Please change "input field" to "text box" in the entries from the line with "You are a GUI" through the end of the entries, both included, and give those lines again with nothing else altered. Leave the pictures out of your answer.

##### Records for the task #####

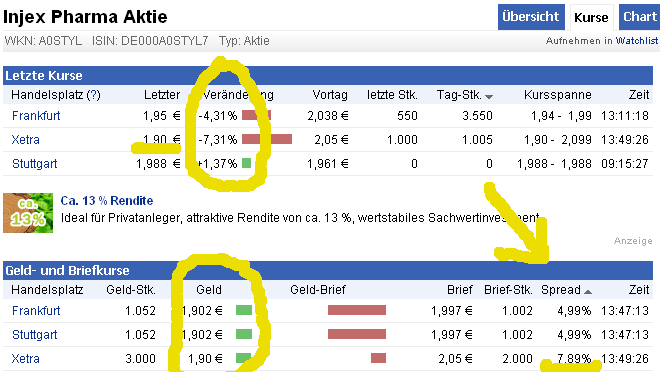
Task: Sort the table by Vortag column header
Action: [x=330, y=95]
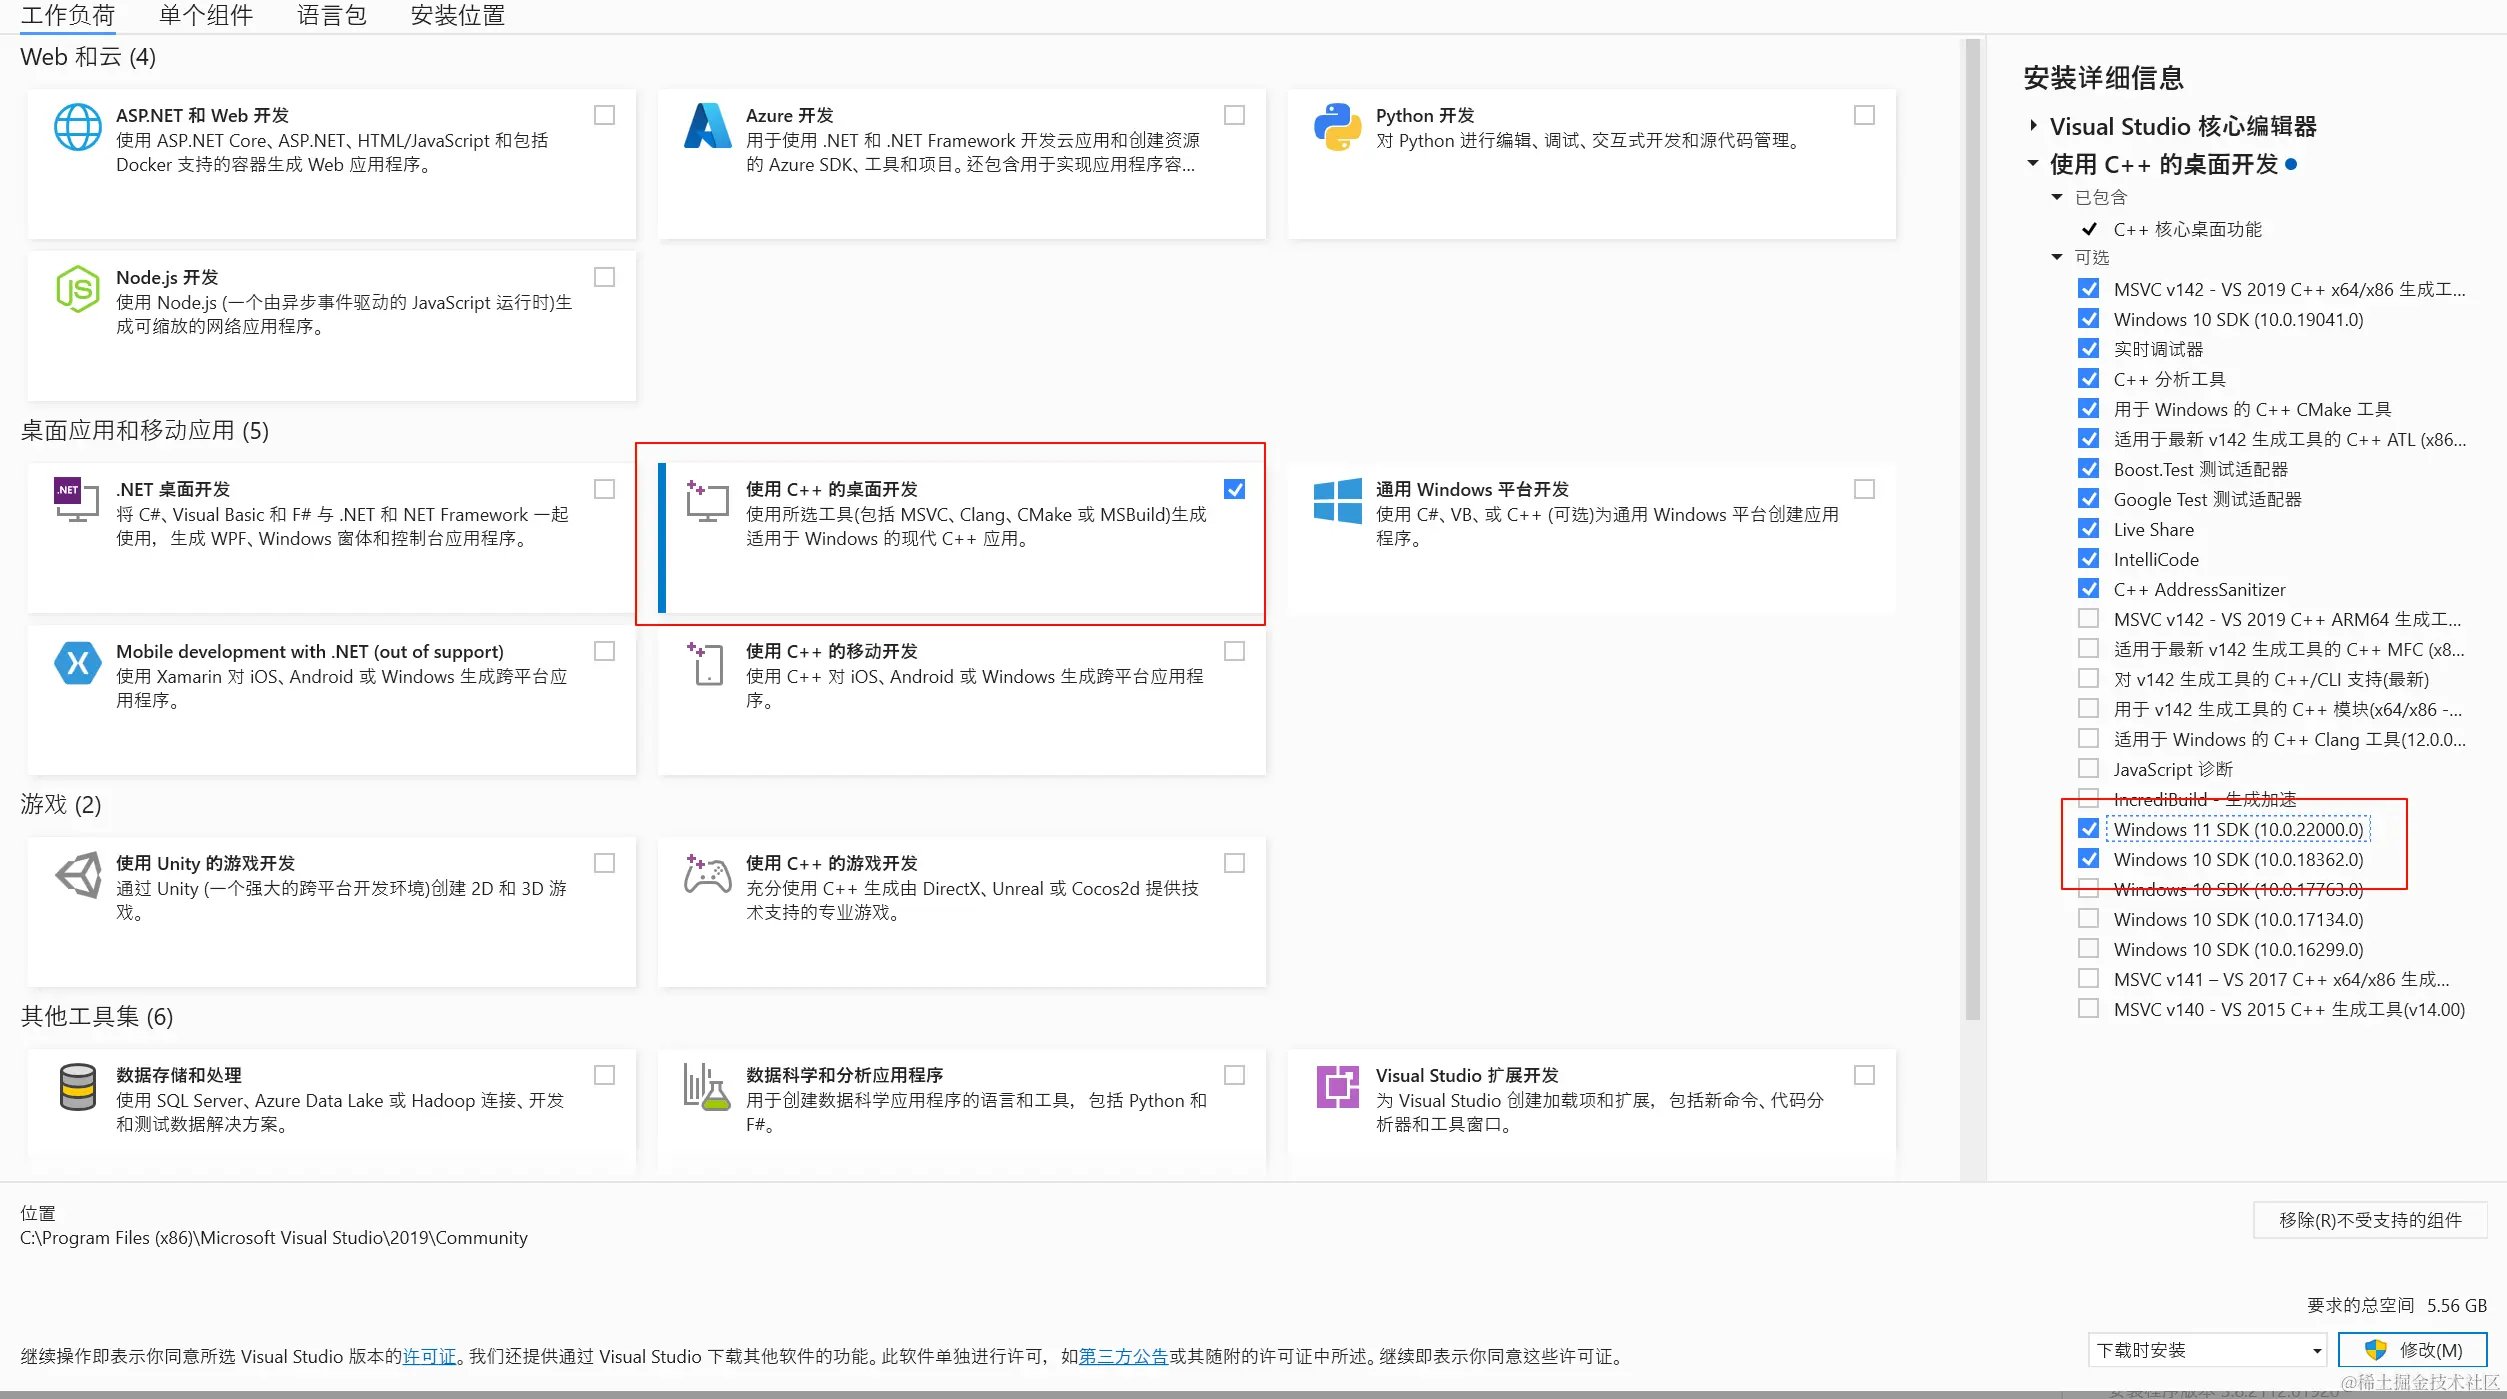Image resolution: width=2507 pixels, height=1399 pixels.
Task: Open the license (许可证) link
Action: (x=429, y=1357)
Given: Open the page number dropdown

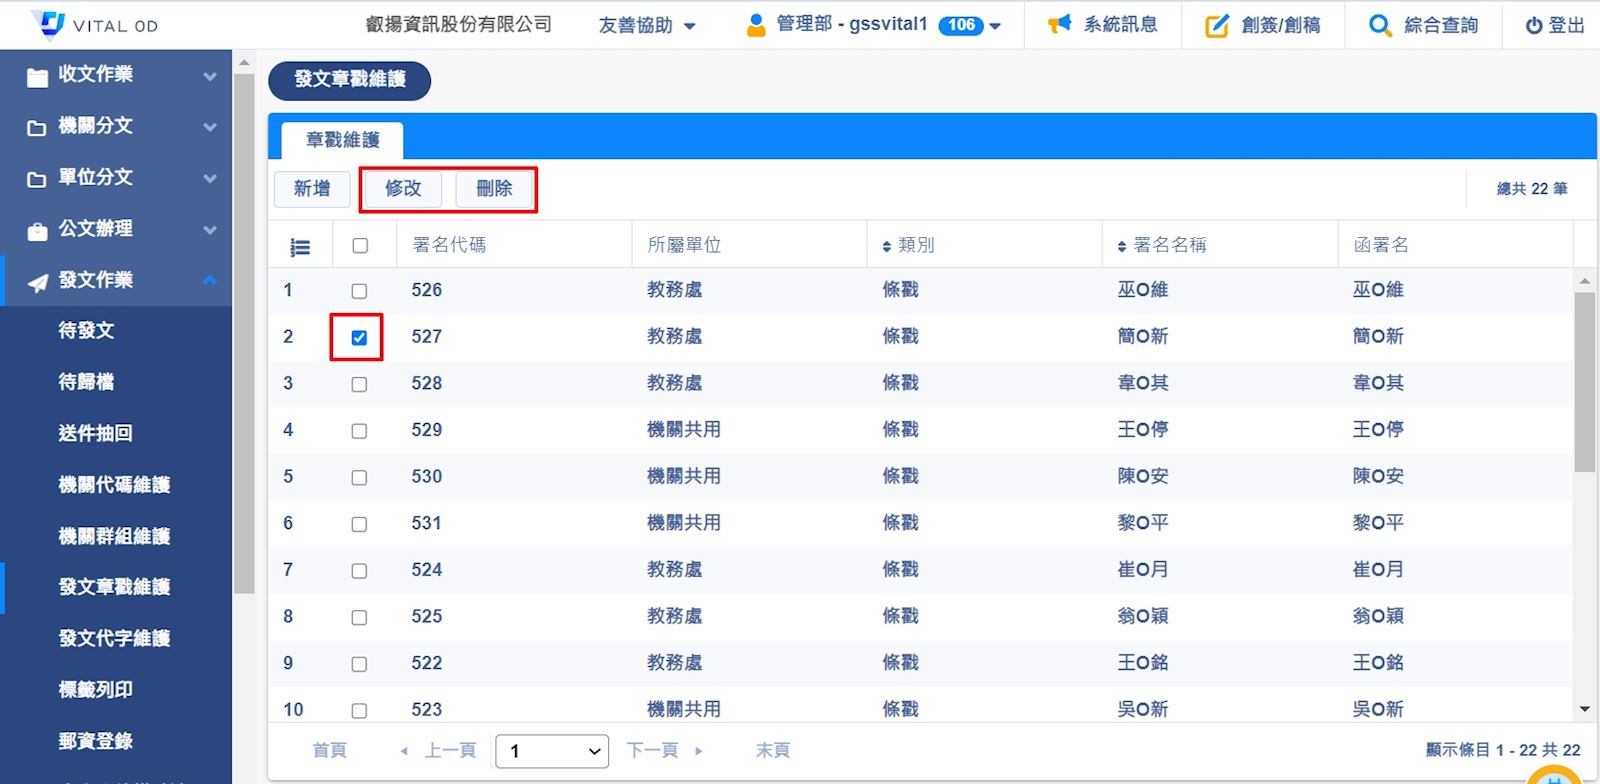Looking at the screenshot, I should [x=552, y=751].
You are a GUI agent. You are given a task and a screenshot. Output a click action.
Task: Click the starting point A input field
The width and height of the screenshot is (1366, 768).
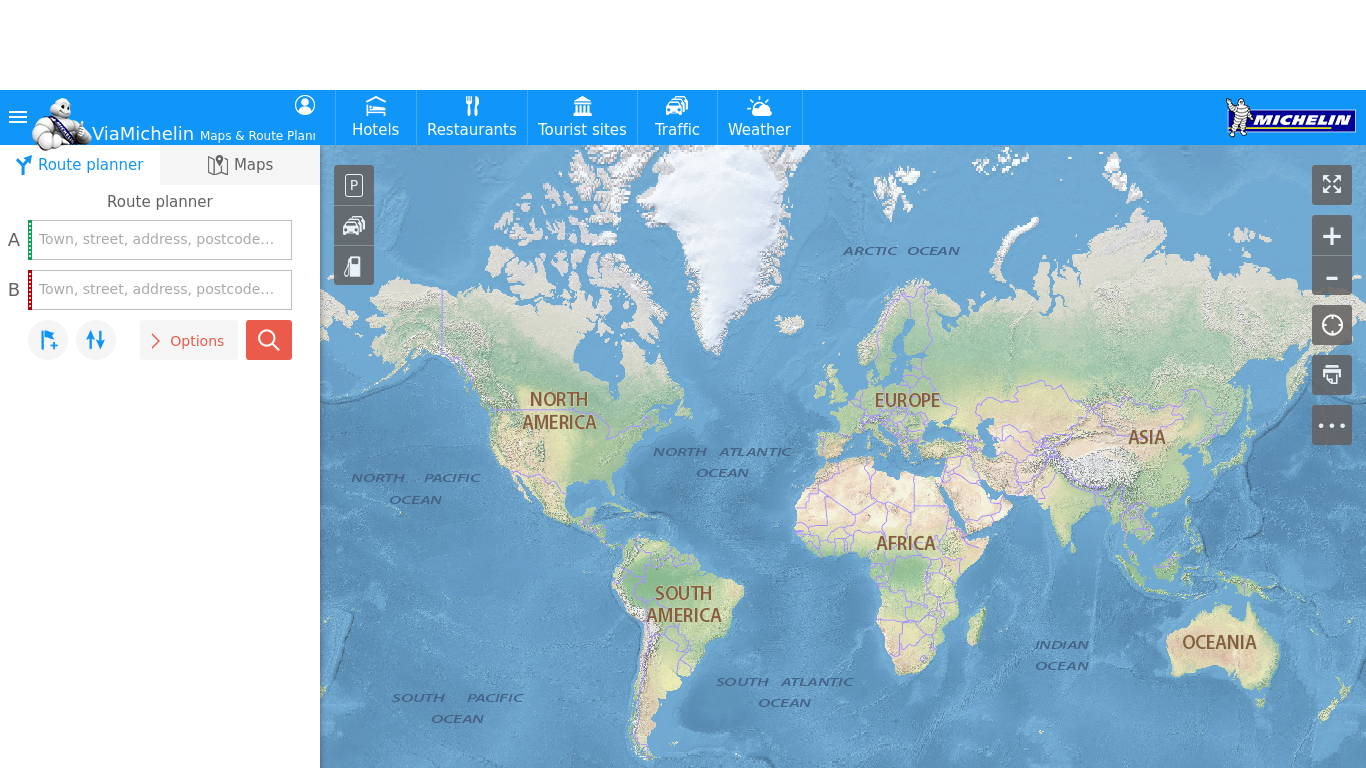click(x=162, y=240)
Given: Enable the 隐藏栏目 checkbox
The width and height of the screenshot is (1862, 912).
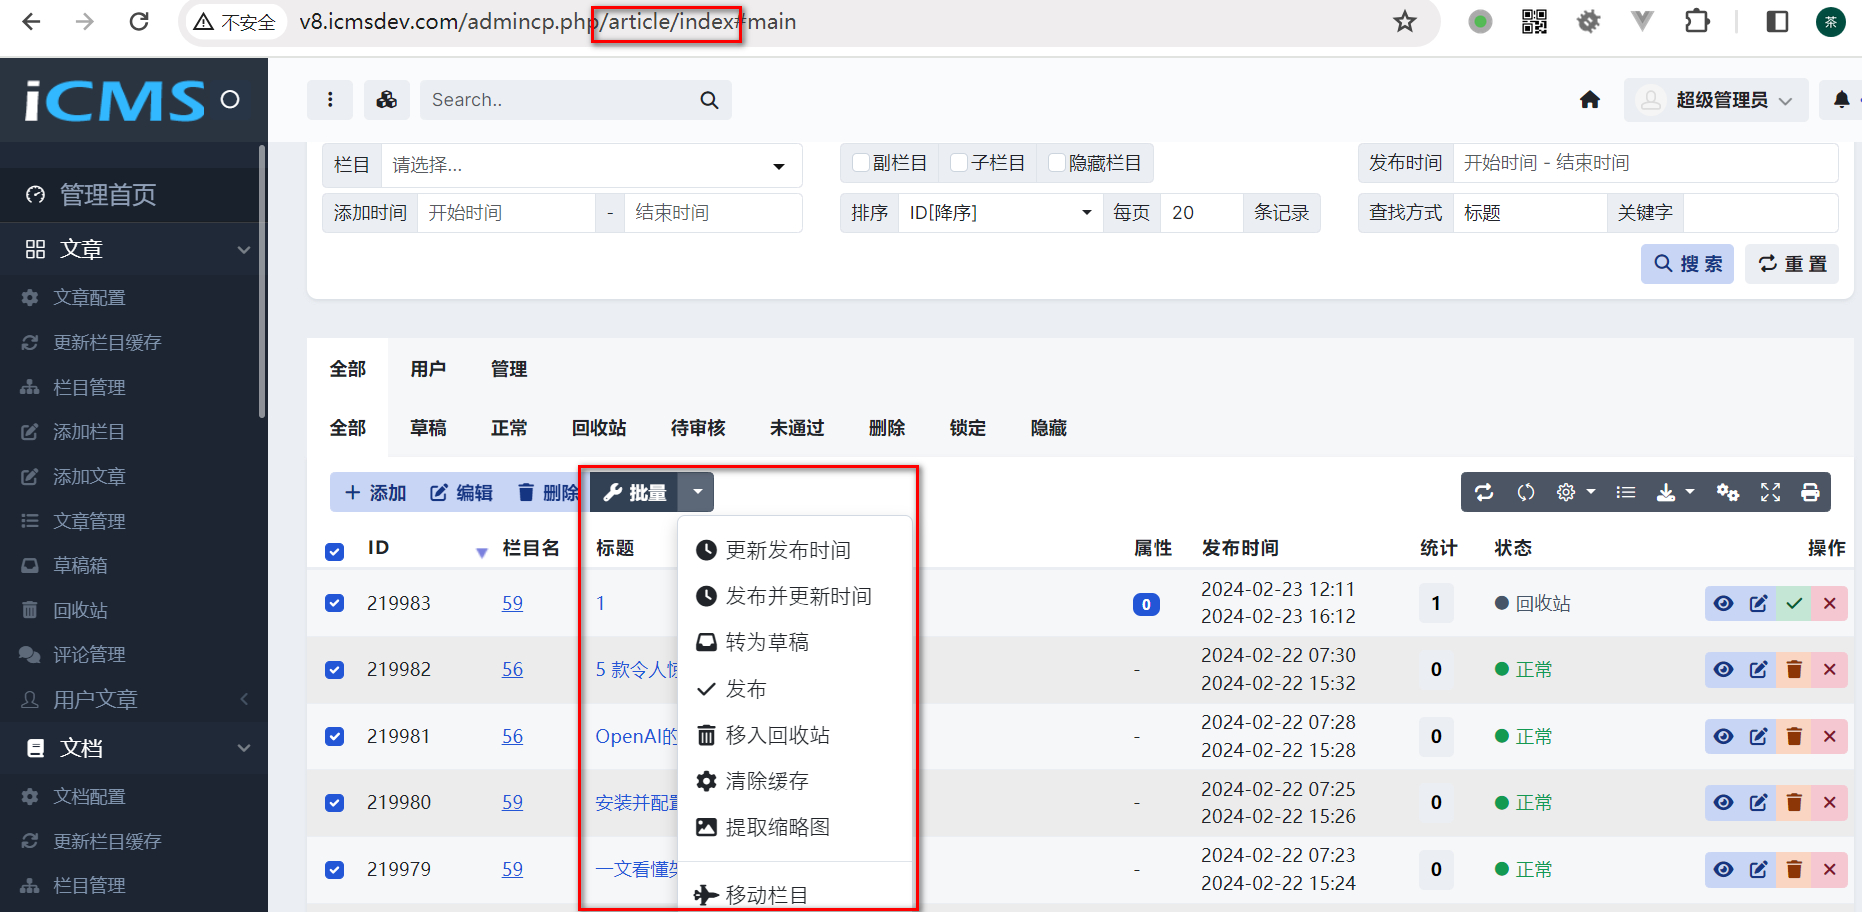Looking at the screenshot, I should coord(1056,163).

#####

__Task response__.
You are a GUI agent. You are given a task and a screenshot. Output a click action.
Task: Click the starting point A text box
The width and height of the screenshot is (1366, 768).
click(x=162, y=240)
Given: Enable the 隐藏栏目 checkbox
The width and height of the screenshot is (1862, 912).
Looking at the screenshot, I should coord(1056,163).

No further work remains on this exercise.